"O improviso é igual ao sal. Não dá para carregar e tem de ser regulado"

A peça 'Agora É que São Elas' tem estreia marcada para 19 de setembro, e em Lisboa sobem ao palco Maria Clara Gueiros, Priscilla Castelo Branco e Júlia Rabello. Com sketches escritos por Fábio Porchat, o trio de humoristas traz várias personagens - e até seres sobrenaturais - para mostrar ao público o "absurdo" das situações do quotidiano.
O Notícias ao Minuto falou com as três atrizes, com quem Porchat se "esqueceu até" de que o texto era seu, e com o próprio autor.
Numa conversa que decorreu enquanto os ensaios ainda se faziam, os humoristas explicam como esta peça foi uma construção entre todos - de um lado, a confiança de Porchat no trio, e, do outro, o "passeio muito divertido" que é trabalhar com o humorista.
Vivemos tempos tão doidos e temos tanta coisa para fazer que às vezes nem paramos para ver o absurdo das coisas
Para quem não sabe nada sobre a peça: O que pode esperar?
Priscilla [P]: Acho que a peça fala muito sobre situações do quotidiano, pessoas, personalidades... sobre o exagero de características e situações que vivemos de uma forma absurda, mas com que temos uma identificação.
Maria Clara Gueiros [MC]: São situações com que todos vão identificar-se, situações realmente do quotidiano, do dia a dia: uma pessoa que não encontra uma amiga há muito tempo e que quando encontra ela virou uma exotérica descontrolada. Há uma mãe que conversa com uma filha sobre sexo e descobre que a filha sabe mais do que ela. São situações que começam de forma comum e são levadas ao extremo. A graça está justamente nisso.
Júlia Rabello [J]: É uma lente de aumento dessas situações que vivemos: só que é engraçado que começamos a perceber o absurdo das situações que vivemos.
MC: Verdade. Volta para a nossa perceção do absurdo.
A peça é, portanto, uma forma de relativizar as situações e de união? Como por vezes há situações que vivemos e pensamos que mais ninguém está a viver. Haver essa identificação de que falam faz parte do espetáculo?
JR: Rirmo-nos de nós mesmos é um caminho muito maravilhoso. Vivemos tempos tão doidos e temos tanta coisa para fazer, com tudo a andar a tanta velocidade, que às vezes nem paramos para ver o absurdo das coisas. Quando paramos, olhamos e enxergamos no palco... e rimos disso. Isso é maravilhoso. Acho que dá um 'restart' no sistema.
P: E com certeza a comédia tem essa união. Quando agente dá uma risada, ela puxa outra, não é? Além da peça ter essa união de nos identificarmos [com as situações], acho que o riso traz essa união de rir juntos, naquele momento.

+ + + +

= Enunciado 1 =
Segundo a entrevista sobre a peça, em que dia está marcada a estreia de 'Agora É que São Elas'?
= Enunciado 2 =
Reproduz sem alterações, da entrevista sobre a peça, tudo o que vai desde "P: E com certeza" até "juntos, naquele momento.".

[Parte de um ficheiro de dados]
+ + + +

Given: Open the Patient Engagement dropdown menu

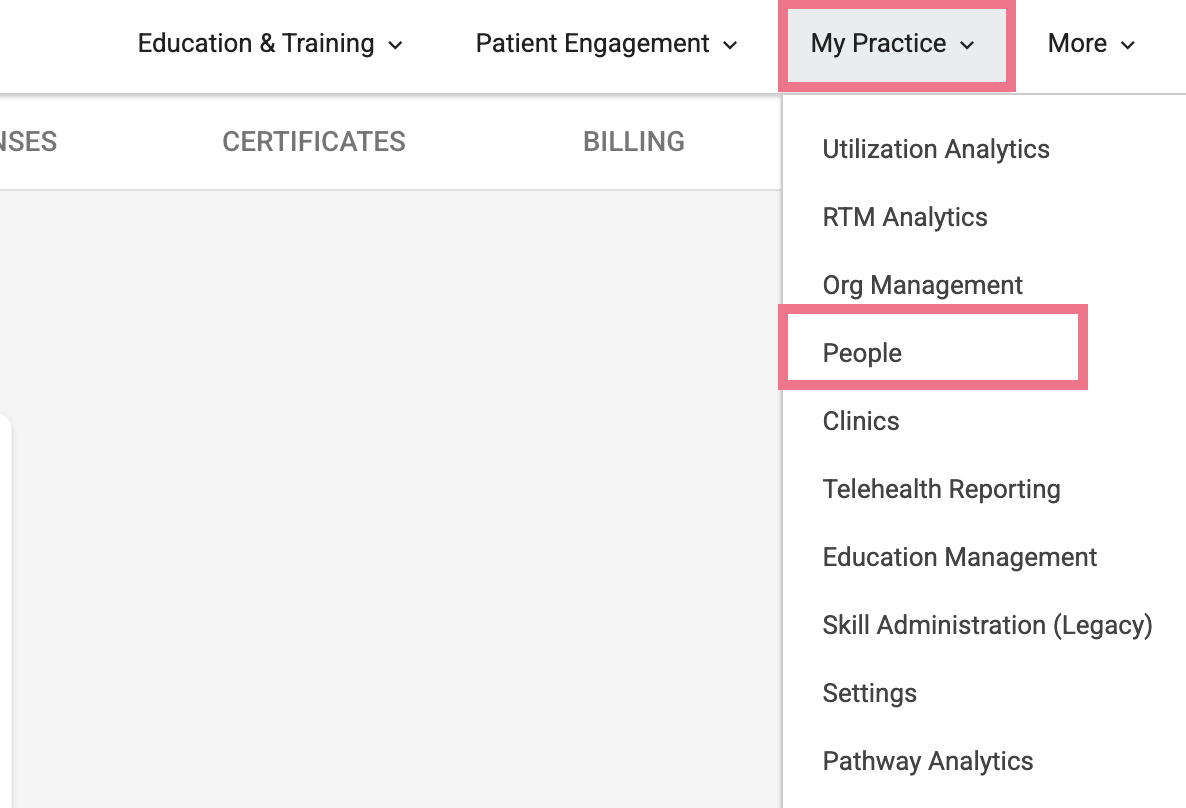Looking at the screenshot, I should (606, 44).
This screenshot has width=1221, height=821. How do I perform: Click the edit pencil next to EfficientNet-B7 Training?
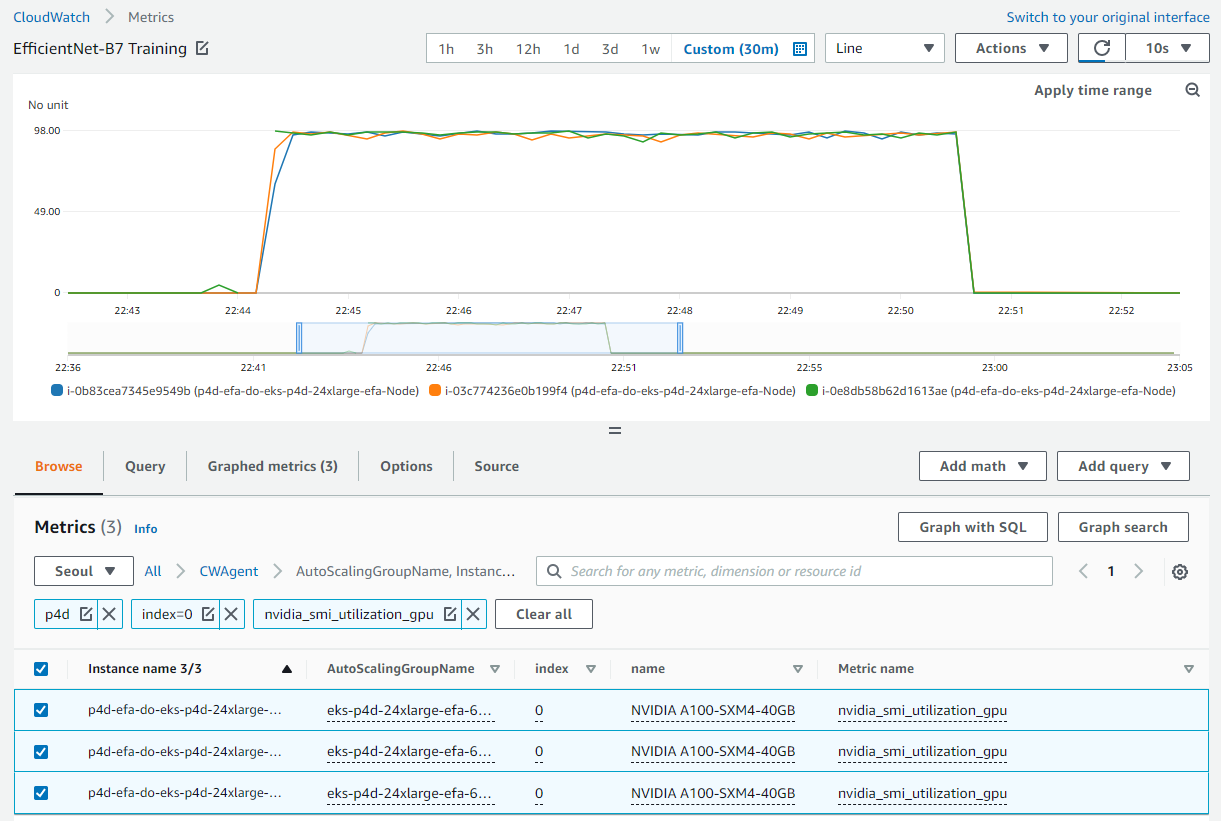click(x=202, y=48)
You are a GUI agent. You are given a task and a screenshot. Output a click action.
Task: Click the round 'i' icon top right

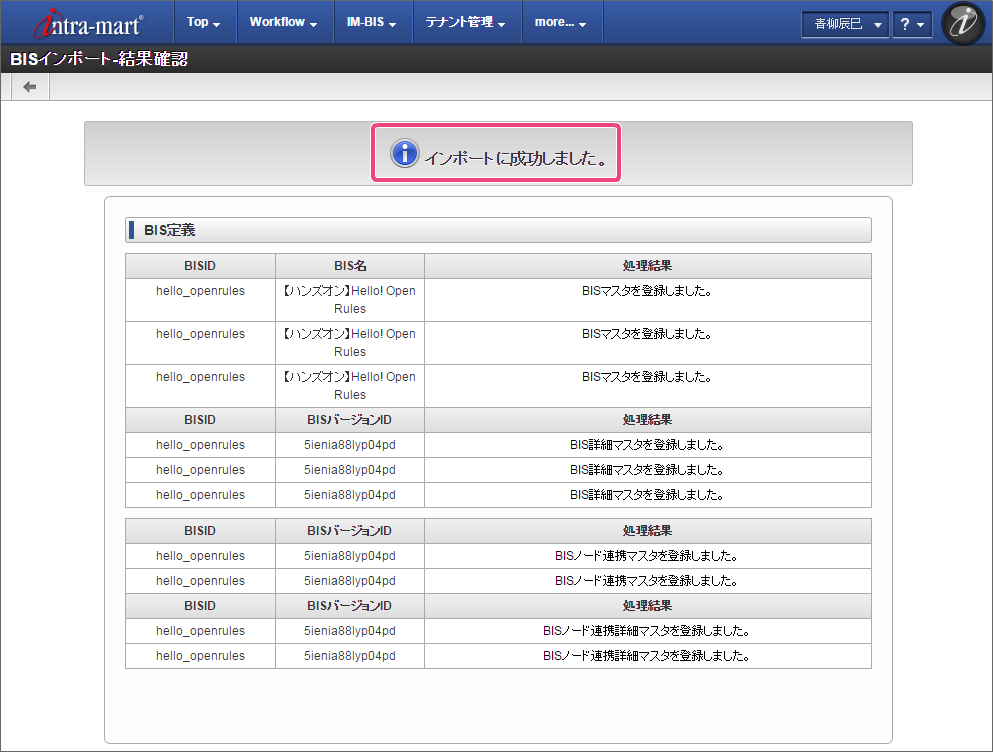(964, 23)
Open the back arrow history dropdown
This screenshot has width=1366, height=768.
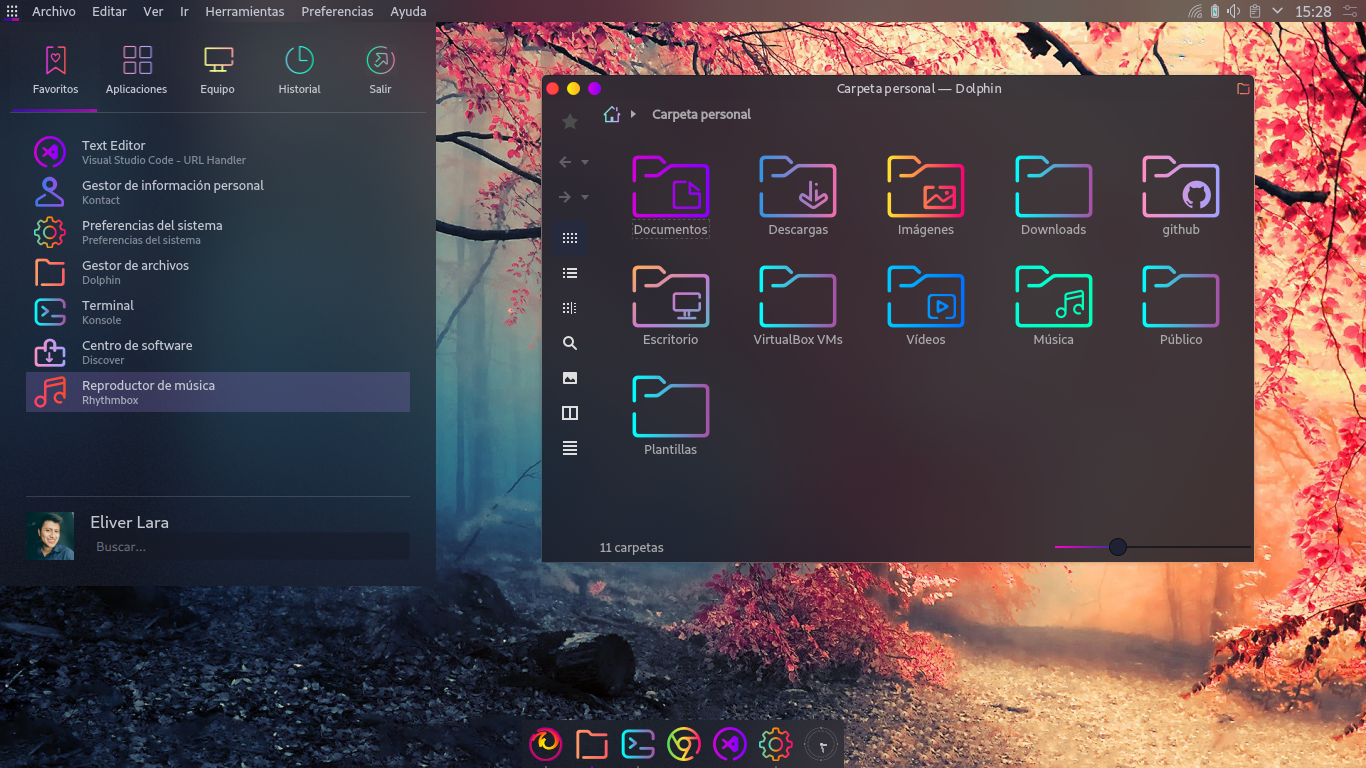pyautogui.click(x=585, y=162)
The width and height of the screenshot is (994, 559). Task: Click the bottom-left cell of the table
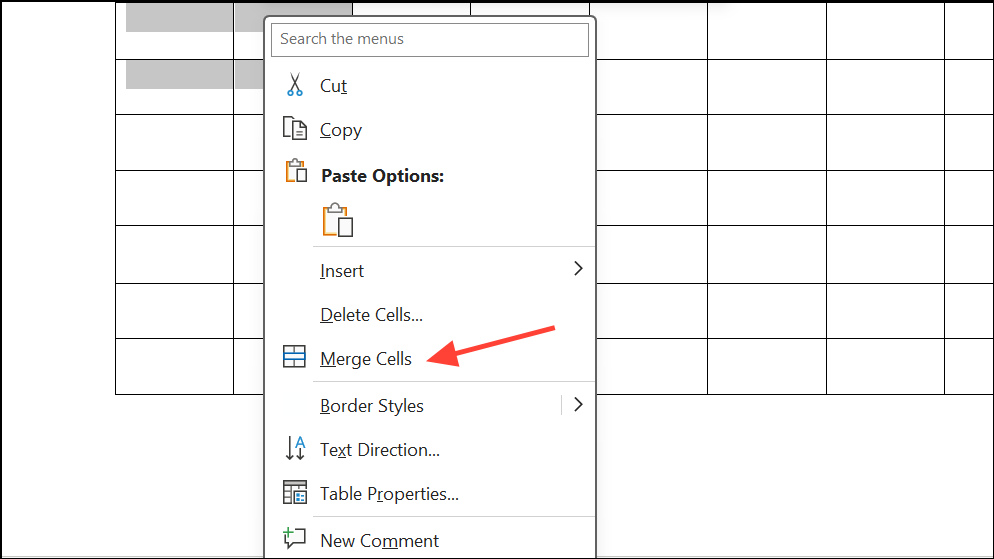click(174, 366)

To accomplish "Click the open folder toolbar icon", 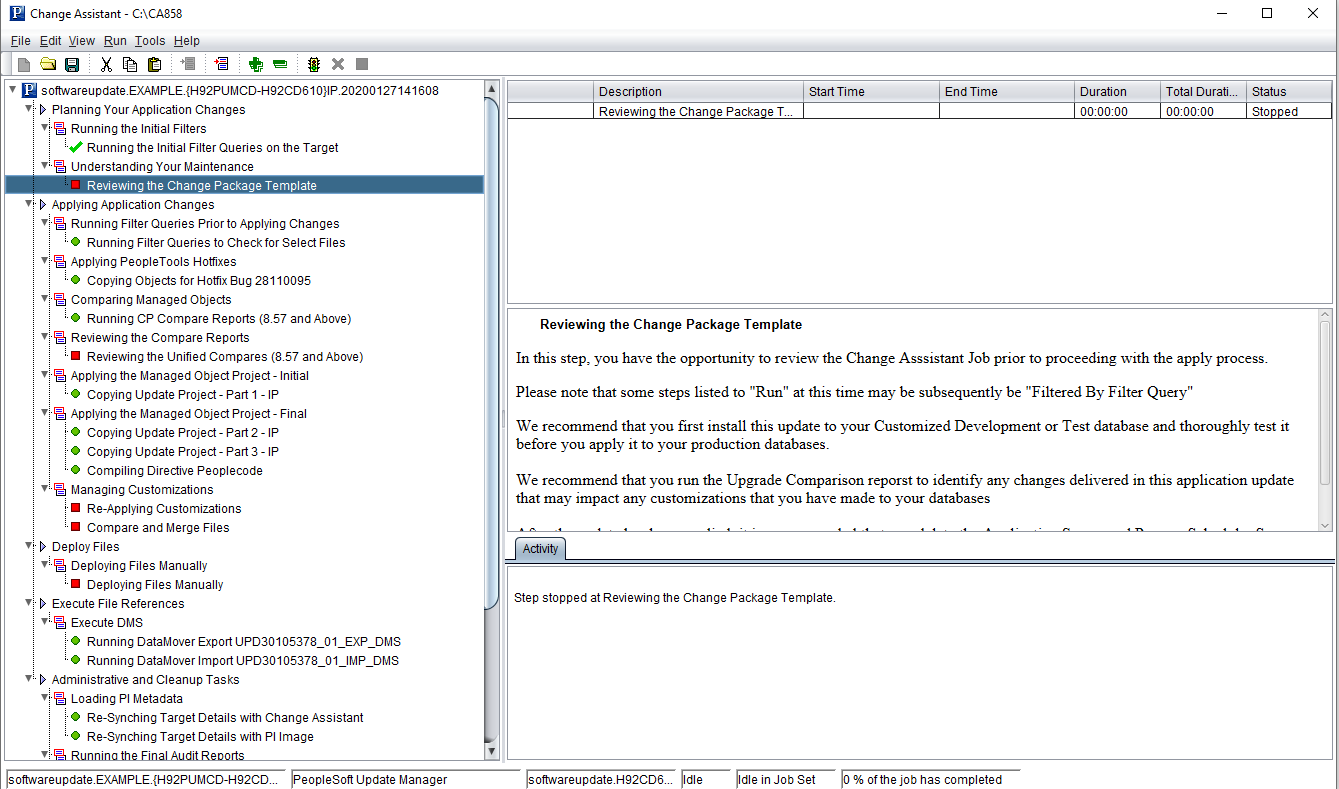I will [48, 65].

+ + + +

= Resposta certa 1 =
19 de setembro.

= Resposta certa 2 =
P: E com certeza a comédia tem essa união. Quando agente dá uma risada, ela puxa outra, não é? Além da peça ter essa união de nos identificarmos [com as situações], acho que o riso traz essa união de rir juntos, naquele momento.